■ TEXT SEGMENT:
In 2005, Gus teamed up with ESP Guitars to make two custom model guitars to his specifications, the "Gus G. FR" and the "Gus G. NT". The 'NT' was used in the videos for "Falling to Pieces", "Breaking the Silence" and "Tyranny". The 'FR' is featured along with the NT model in the video for "Falling to Pieces" and "Head Up High" and was discontinued in 2009 for North America, being replaced by the 'NT'. In a 2009 video of Gus playing backstage at Musikmesse Frankfurt with his new T2 amplifier, he is seen with a white ESP Gus model with a black Firewind logo on the front. Before using ESP, he was endorsed by Washburn, playing a Culprit with a chrome pickguard, and before using a Fender Floyd Stratocaster.
Recently Gus has released 2 new signature series guitars in Japan the ESP GUS G. NT-II which is a white version of his normal signature guitars with the Firewind symbol on the neck at 1–15 frets, and also in black on the body. And ESP GUS G. FM-NT which is the same as the GUS G. NT ESP, the only change made is to the frets who are now the same as at the ESP GUS G. NT-II. In March 2010 ESP announced a new Gus G guitar the EC Revolver, it has a custom graphic finish, 22 frets, a 25.5-inch scale, and Seymour Duncan Blackouts active pickups.

■ GIVEN ENTRIES:
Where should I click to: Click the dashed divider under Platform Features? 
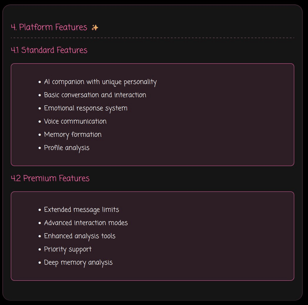[x=152, y=38]
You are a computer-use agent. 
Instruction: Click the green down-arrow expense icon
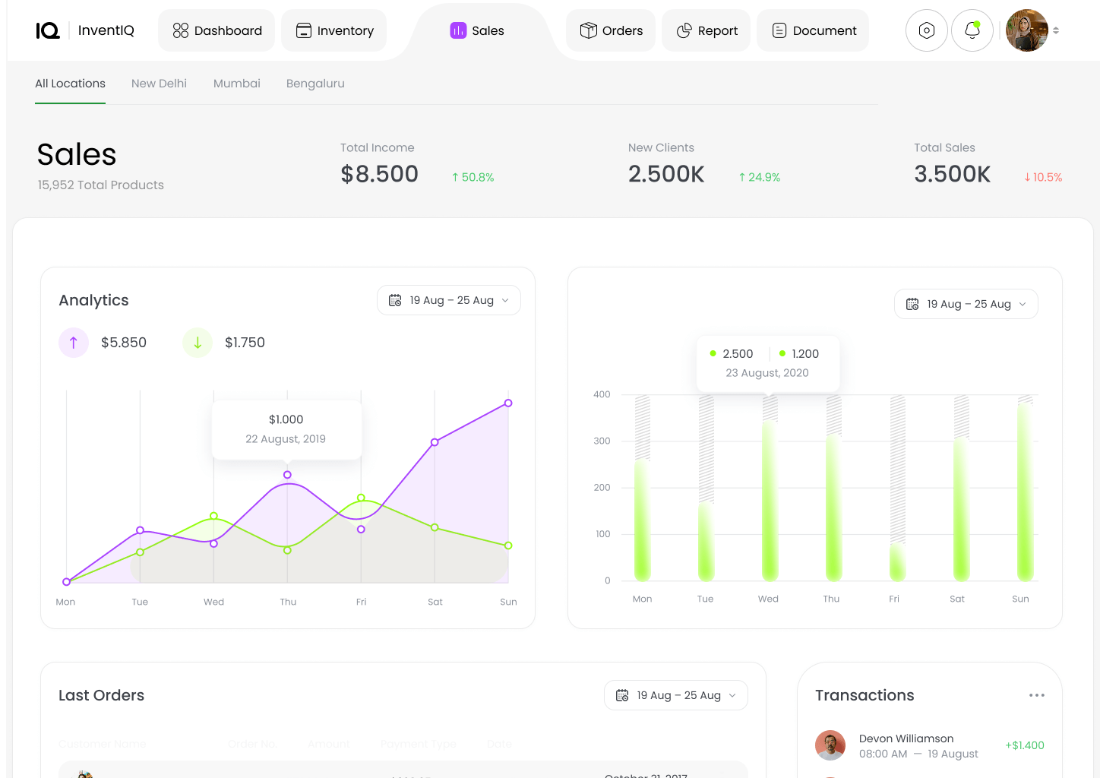click(x=198, y=343)
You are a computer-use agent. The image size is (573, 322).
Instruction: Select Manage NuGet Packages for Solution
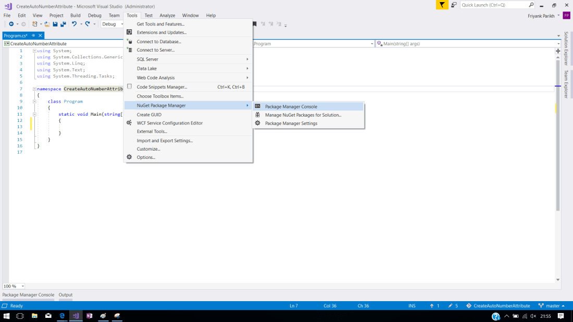pyautogui.click(x=303, y=115)
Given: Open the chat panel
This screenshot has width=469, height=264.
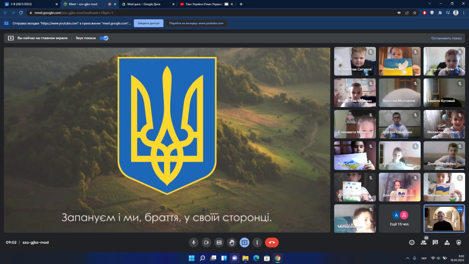Looking at the screenshot, I should click(435, 242).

■ PROBLEMS TO WORK ON:
A - In the text about Gus G.'s guitars, which company endorsed him before ESP did?
B - Using the text about Gus G.'s guitars, explain what became of the "Gus G. FR" model in North America in 2009 and which model took its place.

■ RESULTS IN ORDER:
A - Washburn endorsed him before ESP.

B - The "Gus G. FR" was discontinued in North America in 2009. It was replaced by the "Gus G. NT."